EXERCISE GOAL:
Count how many lines of the material below have the word "computer" and give only the number.
DATA UNDER STUDY Block Start
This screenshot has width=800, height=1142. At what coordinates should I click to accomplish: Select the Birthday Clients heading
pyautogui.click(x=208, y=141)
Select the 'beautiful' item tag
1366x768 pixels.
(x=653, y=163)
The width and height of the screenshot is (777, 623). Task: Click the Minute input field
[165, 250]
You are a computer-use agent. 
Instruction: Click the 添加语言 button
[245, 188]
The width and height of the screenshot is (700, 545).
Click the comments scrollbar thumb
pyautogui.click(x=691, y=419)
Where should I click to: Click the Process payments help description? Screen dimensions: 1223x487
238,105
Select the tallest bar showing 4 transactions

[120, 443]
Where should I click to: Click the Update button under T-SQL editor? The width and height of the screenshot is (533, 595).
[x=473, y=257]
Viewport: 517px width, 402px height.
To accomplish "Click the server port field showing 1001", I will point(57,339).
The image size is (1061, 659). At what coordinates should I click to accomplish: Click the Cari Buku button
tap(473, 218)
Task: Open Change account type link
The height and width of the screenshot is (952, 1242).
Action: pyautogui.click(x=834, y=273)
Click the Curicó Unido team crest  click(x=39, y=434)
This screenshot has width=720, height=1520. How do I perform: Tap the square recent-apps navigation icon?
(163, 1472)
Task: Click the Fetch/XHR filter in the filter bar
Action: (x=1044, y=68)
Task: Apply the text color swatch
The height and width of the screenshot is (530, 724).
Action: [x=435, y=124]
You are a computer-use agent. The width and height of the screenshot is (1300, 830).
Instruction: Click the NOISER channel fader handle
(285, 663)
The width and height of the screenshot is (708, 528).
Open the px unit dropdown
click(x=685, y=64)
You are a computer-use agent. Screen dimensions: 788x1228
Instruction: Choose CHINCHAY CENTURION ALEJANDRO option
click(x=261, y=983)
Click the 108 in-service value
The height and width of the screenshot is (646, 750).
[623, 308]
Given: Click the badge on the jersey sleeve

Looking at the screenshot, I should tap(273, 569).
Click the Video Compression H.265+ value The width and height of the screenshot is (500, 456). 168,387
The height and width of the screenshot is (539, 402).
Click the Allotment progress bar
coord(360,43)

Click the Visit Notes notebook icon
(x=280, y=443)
DATA UNDER STUDY Block End
WRITTEN ANSWER:
3